TASK GOAL =
Write out the line that contains "Task: Open the Economy cabin class dropdown", then every following line to the end of the records below, with no other lines and no changes.

Excerpts from a dataset =
***

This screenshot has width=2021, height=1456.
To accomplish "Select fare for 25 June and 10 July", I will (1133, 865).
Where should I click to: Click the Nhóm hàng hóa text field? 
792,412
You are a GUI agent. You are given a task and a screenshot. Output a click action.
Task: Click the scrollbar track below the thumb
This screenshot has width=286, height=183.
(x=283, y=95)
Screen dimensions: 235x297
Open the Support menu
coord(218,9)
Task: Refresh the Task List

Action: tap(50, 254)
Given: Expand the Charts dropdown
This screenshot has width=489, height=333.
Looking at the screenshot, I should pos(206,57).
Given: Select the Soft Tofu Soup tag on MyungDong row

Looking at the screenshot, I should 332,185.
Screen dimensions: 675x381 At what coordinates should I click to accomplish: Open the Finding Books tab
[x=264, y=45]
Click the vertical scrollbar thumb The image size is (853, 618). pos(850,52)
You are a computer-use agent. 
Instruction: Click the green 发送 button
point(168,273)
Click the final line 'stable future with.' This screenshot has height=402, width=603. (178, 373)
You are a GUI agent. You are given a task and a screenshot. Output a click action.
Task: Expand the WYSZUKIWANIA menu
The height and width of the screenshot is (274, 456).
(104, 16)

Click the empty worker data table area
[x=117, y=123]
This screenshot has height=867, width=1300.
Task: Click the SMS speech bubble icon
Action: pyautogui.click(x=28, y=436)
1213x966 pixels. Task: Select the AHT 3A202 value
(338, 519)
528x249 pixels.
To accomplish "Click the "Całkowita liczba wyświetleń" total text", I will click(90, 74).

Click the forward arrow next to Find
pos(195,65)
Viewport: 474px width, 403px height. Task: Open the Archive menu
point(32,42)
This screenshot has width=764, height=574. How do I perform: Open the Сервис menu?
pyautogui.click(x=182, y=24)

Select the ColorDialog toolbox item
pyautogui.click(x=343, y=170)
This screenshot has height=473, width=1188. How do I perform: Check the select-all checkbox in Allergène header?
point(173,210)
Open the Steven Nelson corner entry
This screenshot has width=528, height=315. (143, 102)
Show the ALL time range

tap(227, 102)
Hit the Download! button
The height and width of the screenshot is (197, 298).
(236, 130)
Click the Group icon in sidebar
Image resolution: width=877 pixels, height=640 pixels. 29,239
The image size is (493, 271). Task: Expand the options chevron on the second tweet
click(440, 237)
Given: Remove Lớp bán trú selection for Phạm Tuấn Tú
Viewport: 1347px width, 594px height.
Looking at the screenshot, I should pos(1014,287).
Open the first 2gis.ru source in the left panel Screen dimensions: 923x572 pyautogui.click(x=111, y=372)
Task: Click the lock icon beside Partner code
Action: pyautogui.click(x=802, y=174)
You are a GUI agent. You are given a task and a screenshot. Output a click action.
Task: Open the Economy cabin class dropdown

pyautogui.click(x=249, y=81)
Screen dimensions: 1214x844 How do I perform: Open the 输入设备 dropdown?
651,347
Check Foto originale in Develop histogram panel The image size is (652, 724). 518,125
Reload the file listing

***

TASK ANSWER =
Task: Open the Economy cabin class dropdown

pyautogui.click(x=249, y=81)
Screen dimensions: 1214x844 How do I perform: Open the 输入设备 dropdown?
651,347
Check Foto originale in Develop histogram panel The image size is (652, 724). 518,125
Reload the file listing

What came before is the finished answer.